As a friend of mine said when I was sharing about it with him in order to come to clarity. “There are some people that rob your time and energy.” This person consistently turns up late. She will then deny that she was actually late on so many occasions and maybe for others who don’t have the degree of abandonment trauma that I have this may be manageable but what I have found out today is that it costs me far too much to engage with someone who consistently demonstrates by her actions that my time and needs aren’t that important.
I took the risk today to express how it felt to be subject to this kind of treatment after being blown off with 5 minutes notice after spending the entire morning and yesterday executing a morning tea for her. I didn’t receive any answer and my entire body and then digestive system went haywire for the entire afternoon, at least until I eventually found a way to express the anger and get myself back into a calm centred space with little Jasper.
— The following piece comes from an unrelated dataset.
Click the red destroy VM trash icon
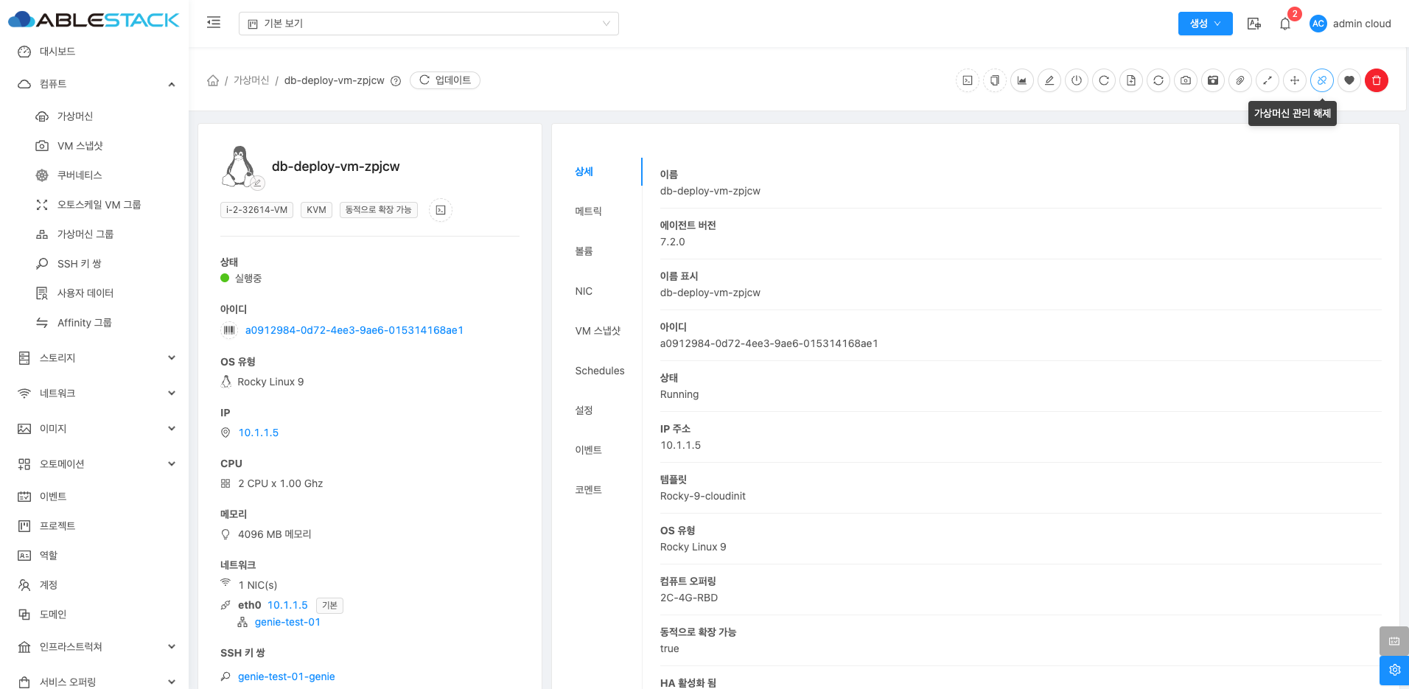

What I learned today is that I have to be a lot stricter with third and fourth chances, especially in interpersonal relationships, for if I don’t honour my own truth and needs my body soon enough makes the truth known. Trusting someone inconsistent or emotionally unavailable does have really painful consequences for me. It can launch me back down into the spiral of emotional abandonment depression that is very, very powerful and deep. This is the place I am working so hard to break free of. It has dogged me for so much of my life and I absolutely don’t want it to rob my life energy anymore. And so I must definitively shut the door on those people and those relationships that trigger me and take good steps to deal constructively with the pain that occurs when I am launched back again into deep abandonment depression.
(Later : I wish I was stronger. I wish this didn’t affect me as deeply. I am unclear as to whether my friend should have to carry the wrap for past pain stirred up. I am so confused at times but I only know it hurt me very, very deeply today. I can’t seem to rationalise my feelings any more.)